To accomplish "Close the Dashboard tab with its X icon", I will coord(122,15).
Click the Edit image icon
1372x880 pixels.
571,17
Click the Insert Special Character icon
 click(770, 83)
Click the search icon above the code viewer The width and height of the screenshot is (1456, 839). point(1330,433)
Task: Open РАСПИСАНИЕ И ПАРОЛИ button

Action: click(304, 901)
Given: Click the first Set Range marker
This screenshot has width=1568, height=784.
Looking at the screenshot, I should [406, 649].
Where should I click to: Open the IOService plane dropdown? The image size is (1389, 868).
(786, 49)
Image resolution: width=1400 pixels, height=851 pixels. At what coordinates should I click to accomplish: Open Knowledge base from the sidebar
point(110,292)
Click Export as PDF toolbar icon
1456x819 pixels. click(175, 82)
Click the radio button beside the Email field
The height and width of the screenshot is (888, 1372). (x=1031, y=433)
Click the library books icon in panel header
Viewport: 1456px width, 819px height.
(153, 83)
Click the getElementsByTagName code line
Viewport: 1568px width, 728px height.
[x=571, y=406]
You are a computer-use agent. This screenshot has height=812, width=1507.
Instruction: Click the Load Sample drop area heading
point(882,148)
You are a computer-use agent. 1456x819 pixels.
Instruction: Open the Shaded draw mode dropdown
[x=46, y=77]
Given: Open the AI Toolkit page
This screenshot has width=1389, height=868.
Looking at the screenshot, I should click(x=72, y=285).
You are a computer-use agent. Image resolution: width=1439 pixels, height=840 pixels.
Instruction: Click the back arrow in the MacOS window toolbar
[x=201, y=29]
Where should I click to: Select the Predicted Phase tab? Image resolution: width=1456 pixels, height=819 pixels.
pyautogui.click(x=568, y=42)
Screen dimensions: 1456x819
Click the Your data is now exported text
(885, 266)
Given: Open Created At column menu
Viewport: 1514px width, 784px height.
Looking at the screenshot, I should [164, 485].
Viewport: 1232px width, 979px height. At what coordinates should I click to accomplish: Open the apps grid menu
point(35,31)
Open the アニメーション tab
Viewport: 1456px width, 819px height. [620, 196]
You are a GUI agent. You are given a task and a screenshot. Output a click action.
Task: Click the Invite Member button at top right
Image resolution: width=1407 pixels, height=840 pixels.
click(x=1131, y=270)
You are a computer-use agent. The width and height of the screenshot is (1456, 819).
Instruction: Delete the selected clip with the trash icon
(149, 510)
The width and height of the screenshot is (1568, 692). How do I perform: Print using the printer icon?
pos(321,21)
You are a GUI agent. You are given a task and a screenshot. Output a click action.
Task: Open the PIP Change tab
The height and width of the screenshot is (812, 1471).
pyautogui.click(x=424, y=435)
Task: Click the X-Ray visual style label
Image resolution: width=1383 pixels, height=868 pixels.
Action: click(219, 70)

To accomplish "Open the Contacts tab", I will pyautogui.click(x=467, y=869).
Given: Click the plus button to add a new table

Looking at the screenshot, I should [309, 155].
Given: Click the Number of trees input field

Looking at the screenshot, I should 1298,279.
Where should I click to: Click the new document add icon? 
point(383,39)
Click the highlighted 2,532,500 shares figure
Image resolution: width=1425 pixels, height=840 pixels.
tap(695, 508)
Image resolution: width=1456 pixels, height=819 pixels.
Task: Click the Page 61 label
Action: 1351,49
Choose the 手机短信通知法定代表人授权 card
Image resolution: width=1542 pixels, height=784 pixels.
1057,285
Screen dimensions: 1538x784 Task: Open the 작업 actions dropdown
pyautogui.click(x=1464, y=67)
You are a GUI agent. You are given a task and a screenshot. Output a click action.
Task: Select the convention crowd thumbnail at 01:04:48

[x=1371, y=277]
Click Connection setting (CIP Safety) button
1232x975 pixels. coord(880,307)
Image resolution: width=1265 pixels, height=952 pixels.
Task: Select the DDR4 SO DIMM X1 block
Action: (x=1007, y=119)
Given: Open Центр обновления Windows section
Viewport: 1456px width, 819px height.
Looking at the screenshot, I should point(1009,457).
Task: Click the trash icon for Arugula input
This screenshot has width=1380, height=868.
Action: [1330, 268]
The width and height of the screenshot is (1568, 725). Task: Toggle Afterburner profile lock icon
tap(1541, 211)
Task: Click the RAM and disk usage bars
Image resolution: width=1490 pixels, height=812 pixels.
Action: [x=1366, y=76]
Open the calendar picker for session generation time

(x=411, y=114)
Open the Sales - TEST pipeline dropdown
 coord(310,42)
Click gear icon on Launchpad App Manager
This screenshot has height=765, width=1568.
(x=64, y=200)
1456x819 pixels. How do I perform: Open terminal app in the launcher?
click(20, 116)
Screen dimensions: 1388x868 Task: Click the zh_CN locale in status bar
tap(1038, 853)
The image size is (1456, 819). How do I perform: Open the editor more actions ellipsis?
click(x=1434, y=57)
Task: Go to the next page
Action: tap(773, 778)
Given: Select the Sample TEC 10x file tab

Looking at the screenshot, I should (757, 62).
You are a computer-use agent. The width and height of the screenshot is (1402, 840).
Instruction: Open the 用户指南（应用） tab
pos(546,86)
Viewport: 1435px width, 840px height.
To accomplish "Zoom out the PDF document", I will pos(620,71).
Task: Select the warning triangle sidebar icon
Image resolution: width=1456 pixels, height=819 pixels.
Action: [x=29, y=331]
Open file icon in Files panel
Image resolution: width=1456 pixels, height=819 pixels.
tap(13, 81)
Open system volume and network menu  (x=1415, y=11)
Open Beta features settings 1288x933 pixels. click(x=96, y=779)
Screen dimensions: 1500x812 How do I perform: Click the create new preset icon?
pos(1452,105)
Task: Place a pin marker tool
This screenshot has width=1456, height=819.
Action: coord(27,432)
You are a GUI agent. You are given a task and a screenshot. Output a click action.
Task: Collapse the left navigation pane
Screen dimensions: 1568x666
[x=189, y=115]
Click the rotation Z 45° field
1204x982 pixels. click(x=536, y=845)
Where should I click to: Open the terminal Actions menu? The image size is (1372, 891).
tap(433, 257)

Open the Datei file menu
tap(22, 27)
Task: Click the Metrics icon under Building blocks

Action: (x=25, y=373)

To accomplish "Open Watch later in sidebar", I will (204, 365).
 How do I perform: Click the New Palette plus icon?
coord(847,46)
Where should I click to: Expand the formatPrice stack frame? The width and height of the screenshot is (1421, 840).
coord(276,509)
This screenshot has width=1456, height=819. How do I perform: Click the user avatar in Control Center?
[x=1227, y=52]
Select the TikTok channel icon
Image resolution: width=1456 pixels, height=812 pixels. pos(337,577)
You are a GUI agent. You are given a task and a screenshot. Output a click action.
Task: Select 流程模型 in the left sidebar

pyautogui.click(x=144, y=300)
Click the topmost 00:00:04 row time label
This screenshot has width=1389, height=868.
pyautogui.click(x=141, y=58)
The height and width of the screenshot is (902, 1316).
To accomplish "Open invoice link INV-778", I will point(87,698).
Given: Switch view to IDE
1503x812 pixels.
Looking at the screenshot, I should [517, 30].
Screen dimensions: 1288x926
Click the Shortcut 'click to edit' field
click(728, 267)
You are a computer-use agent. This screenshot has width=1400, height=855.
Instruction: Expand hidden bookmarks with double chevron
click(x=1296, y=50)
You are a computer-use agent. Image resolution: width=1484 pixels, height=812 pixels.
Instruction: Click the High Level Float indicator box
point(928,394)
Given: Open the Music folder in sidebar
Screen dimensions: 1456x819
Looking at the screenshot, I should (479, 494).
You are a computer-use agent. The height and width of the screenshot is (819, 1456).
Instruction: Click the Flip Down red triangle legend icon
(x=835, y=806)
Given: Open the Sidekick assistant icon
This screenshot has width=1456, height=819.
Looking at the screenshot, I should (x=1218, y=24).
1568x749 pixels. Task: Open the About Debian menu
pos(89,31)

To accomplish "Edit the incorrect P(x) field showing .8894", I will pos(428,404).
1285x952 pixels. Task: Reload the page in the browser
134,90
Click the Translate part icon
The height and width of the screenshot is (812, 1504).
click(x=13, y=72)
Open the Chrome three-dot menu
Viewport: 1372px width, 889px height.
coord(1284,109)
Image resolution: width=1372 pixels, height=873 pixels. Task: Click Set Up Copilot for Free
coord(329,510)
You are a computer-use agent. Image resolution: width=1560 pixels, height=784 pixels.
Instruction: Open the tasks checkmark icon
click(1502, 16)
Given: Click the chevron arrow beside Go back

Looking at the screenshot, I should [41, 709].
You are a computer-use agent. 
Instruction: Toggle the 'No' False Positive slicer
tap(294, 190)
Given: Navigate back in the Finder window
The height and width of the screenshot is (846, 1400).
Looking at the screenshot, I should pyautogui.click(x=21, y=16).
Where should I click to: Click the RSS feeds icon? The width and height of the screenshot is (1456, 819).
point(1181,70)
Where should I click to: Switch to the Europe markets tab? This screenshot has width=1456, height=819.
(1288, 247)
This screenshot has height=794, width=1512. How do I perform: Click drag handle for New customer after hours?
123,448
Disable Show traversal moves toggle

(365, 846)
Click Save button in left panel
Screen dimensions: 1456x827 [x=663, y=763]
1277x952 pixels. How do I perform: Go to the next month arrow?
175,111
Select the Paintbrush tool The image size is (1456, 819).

* [What is needed] The expected output is the exact run of lines from the start of the entries through the line with "Given: Open the AI Toolkit page", inclusive.

* [Solved problem]
To accomplish "Close the Dashboard tab with its X icon", I will coord(122,15).
Click the Edit image icon
1372x880 pixels.
571,17
Click the Insert Special Character icon
 click(770, 83)
Click the search icon above the code viewer The width and height of the screenshot is (1456, 839). point(1330,433)
Task: Open РАСПИСАНИЕ И ПАРОЛИ button

Action: click(304, 901)
Given: Click the first Set Range marker
This screenshot has width=1568, height=784.
Looking at the screenshot, I should [406, 649].
Where should I click to: Open the IOService plane dropdown? The image size is (1389, 868).
(786, 49)
Image resolution: width=1400 pixels, height=851 pixels. At what coordinates should I click to accomplish: Open Knowledge base from the sidebar
point(110,292)
Click Export as PDF toolbar icon
1456x819 pixels. click(175, 82)
Click the radio button beside the Email field
The height and width of the screenshot is (888, 1372). (x=1031, y=433)
Click the library books icon in panel header
Viewport: 1456px width, 819px height.
(153, 83)
Click the getElementsByTagName code line
Viewport: 1568px width, 728px height.
[x=571, y=406]
You are a computer-use agent. This screenshot has height=812, width=1507.
Instruction: Click the Load Sample drop area heading
point(882,148)
You are a computer-use agent. 1456x819 pixels.
Instruction: Open the Shaded draw mode dropdown
[x=46, y=77]
Given: Open the AI Toolkit page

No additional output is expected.